* [Passage shown]:
::::
4. High Court Decisions Not in Consonance With Supreme Court Views
A High Court judgment can be declared per incuriam if it is not in line with the views of the Supreme Court on the same issue. Since Article 141 makes Supreme Court law binding on all courts, a High Court that ignores a Supreme Court precedent is committing a clear error that can be corrected through the per incuriam doctrine.
⚖️ Landmark Case: Sundeep Kumar Bafna v. State of Maharashtra (2014)
The Supreme Court held: "A decision or judgment can also be per incuriam if it is not possible to reconcile its ratio with that of a previously pronounced judgment of a co-equal or larger Bench; or if the decision of a High Court is not in consonance with the views of this Court. It must immediately be clarified that the per incuriam rule is strictly and correctly applicable to the ratio decidendi and not to obiter dicta."
When Can Per Incuriam NOT Be Applied?
Just as important as knowing when per incuriam applies is knowing when it does not apply. The Supreme Court has been very strict about this. Here are the situations where you cannot declare a judgment per incuriam:
- When the court simply interpreted the law differently. Two judges can read the same statute and reach different conclusions. That is a difference of opinion, not per incuriam. The doctrine applies only when the court clearly missed a provision, not when it interpreted a provision differently.
::::
* [Data provided]:
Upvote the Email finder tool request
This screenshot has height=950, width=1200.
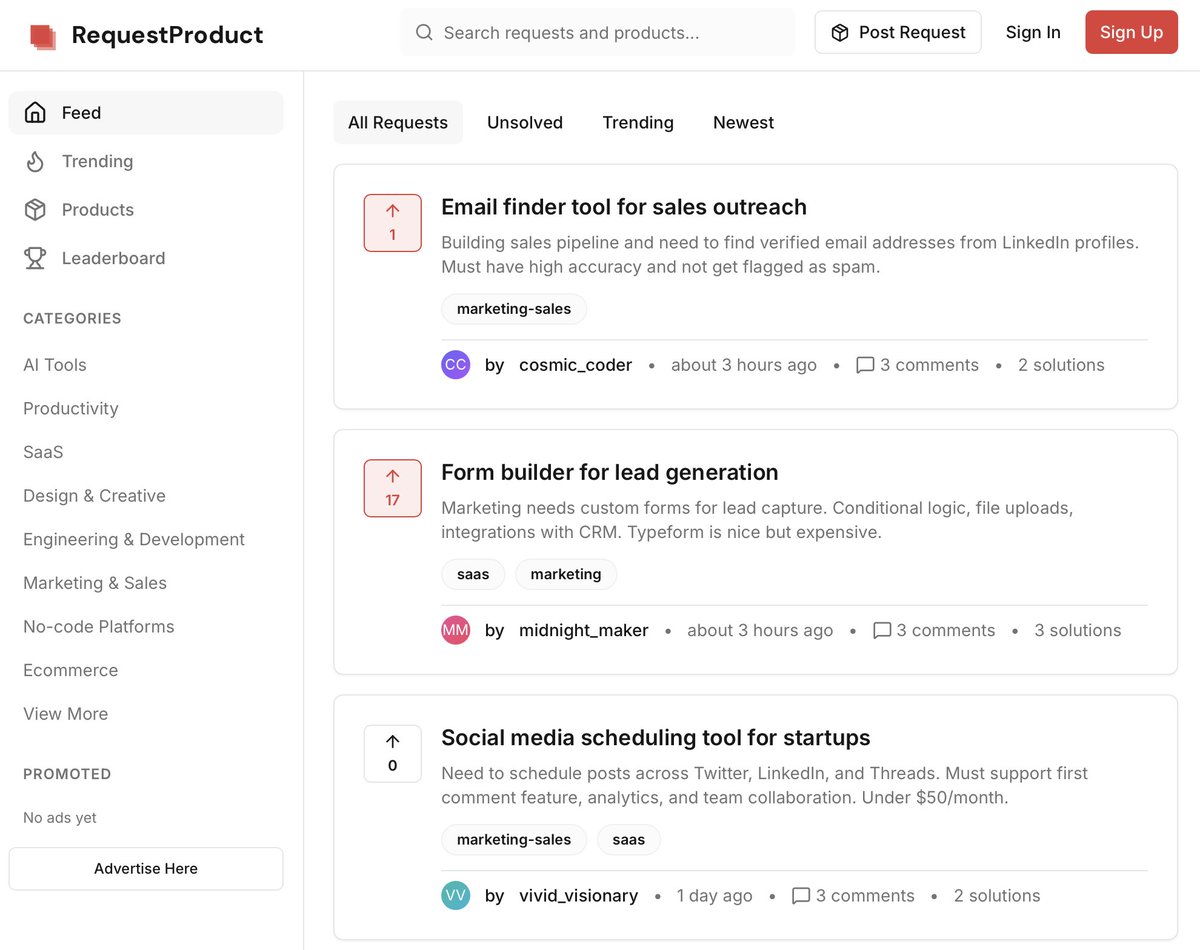click(x=392, y=222)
::::
* [Task]:
Continue the passage on the per incuriam doctrine in Indian courts, starting after its last sentence. This material was taken from a separate source.

* [Output below]:
- When the overlooked provision is not central to the case. If the missed law was a minor technicality that would not have changed the final outcome, the judgment is not per incuriam. The error must be substantial.
- When you are attacking obiter dicta. As explained earlier, side comments and unnecessary observations cannot be declared per incuriam. Only the binding ratio decidendi can be challenged.
- When a High Court tries to declare a Supreme Court judgment per incuriam on new grounds. A High Court can declare a Supreme Court judgment per incuriam only if the Supreme Court itself overlooked a binding statutory provision or its own previous precedent. A High Court cannot declare a Supreme Court judgment per incuriam by relying on additional grounds that the Supreme Court did not consider. That would undermine the entire hierarchy of courts.
- When the error is not "glaring" or "obtrusive." The Supreme Court has said that unless it is a glaring case of obtrusive omission, it is not desirable to depend on the principle of per incuriam. Minor oversights or debatable points do not qualify.
The Supreme Court's Latest Position in 2025-2026
The doctrine of per incuriam has been actively discussed by the Supreme Court in several important cases during 2025 and 2026. Let us look at the most significant developments.
The Vanashakti Case and the Dissent on Per Incuriam (2025)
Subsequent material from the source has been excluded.